Column: E-mail has constitutional protection from spying

By Amanda Cole

As college students, we are always being warned to be careful of what we put online for everyone to see because it could come back to hurt us later. Most of us don’t consider our e-mail accounts to be something everyone can see, and so we often put things into e-mails that we wouldn’t want everyone to know.

The Department of Justice (DOJ), however, seems to disagree. It considers e-mail accounts “public” — that is, it does not believe that police and government agents should need warrants or probable cause to search through them.

Recently, the DOJ took Yahoo! to court over this issue, fighting to be allowed to read e-mail stored on Yahoo! mail servers. Yahoo! fought back to protect its users’ rights, and other companies, including Google, joined the fight against this invasion of privacy.

Significantly, the DOJ dropped the suit last week, giving up (for now) on the right to read e-mails.

This open disregard for privacy is troubling, but not wholly unexpected. After 9/11, we allowed the government to go much further in the invasion of privacy than we did before, and this has opened the door for more unreasonable requests. The difference now is that someone is fighting back.

The government should not be allowed access to personal e-mail accounts without a warrant, regardless of which server they are stored on or how old they are. Currently, there are different rules for e-mails over 181 days old, and warrants are not required for these older messages.

This means that any messages that are over six months old are fair game, and the government could presumably access them without a warrant. Users who store their e-mails perpetually should perhaps rethink their storage plan, as the government can go look at these messages, no matter how private or personal, and potentially use them against their owners.

This rule should be changed. If it can’t be, then users should be made clearly aware of it — and not in one of those long, fine-print, rarely read privacy policy agreements.

E-mails, regardless of how old they are, should be treated like any other form of communication or property. The government must obtain a warrant for mail sent through the postal service, so why not for e-mail as well?

No e-mails should be available to any government representative without a warrant, whether they’ve been opened, or what the government thinks it can learn. If there’s a valid reason to suspect that something suspicious will be contained in an e-mail, then there should be no trouble obtaining a warrant.

————————

Name every organization that the e-mail privacy column identifies by its proper name.

* _Material provided_
————————

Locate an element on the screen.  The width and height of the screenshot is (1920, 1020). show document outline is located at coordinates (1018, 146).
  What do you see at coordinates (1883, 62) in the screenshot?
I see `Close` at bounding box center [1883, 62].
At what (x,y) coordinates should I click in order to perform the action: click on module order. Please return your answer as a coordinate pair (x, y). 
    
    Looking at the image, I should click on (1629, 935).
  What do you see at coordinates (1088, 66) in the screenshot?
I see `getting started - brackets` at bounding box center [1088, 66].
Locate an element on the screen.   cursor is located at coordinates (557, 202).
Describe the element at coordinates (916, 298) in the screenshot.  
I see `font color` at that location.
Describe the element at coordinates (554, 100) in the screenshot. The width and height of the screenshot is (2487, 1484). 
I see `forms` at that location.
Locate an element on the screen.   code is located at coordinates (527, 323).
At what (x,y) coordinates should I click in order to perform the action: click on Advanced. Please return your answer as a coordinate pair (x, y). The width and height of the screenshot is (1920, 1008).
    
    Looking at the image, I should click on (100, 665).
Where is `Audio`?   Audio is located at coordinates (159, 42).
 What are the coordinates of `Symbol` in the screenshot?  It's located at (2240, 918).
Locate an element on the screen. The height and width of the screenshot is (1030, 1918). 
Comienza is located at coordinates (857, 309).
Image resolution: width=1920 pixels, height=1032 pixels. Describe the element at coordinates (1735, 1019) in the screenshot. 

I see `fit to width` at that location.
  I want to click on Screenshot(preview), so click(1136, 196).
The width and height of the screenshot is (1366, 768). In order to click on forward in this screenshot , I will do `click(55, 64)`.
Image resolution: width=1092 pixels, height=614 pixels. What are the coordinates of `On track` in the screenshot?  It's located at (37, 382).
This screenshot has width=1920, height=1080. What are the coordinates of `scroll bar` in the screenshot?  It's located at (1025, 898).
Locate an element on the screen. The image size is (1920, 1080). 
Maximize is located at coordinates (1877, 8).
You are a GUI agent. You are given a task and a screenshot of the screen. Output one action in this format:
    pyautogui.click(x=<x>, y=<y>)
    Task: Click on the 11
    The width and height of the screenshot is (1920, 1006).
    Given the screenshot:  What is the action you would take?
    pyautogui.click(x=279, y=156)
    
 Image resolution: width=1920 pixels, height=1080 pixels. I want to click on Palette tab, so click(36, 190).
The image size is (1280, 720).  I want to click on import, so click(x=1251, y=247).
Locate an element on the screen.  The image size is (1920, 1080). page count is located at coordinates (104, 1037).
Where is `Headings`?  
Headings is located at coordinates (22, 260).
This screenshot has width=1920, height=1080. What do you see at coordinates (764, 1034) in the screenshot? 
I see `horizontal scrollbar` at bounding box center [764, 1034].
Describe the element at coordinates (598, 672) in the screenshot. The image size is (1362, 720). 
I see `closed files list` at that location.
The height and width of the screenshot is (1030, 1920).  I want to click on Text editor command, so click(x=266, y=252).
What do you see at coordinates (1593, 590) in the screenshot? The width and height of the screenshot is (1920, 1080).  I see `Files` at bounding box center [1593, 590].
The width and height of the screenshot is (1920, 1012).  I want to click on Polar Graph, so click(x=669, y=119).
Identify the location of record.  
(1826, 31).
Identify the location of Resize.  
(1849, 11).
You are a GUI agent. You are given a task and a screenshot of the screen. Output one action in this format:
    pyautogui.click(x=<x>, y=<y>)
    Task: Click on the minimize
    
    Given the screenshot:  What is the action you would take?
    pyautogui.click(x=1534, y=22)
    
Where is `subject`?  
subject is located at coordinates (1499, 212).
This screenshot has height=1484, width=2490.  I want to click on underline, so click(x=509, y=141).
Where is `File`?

————————

* _Response to this task_
Department of Justice (DOJ), Yahoo!, Google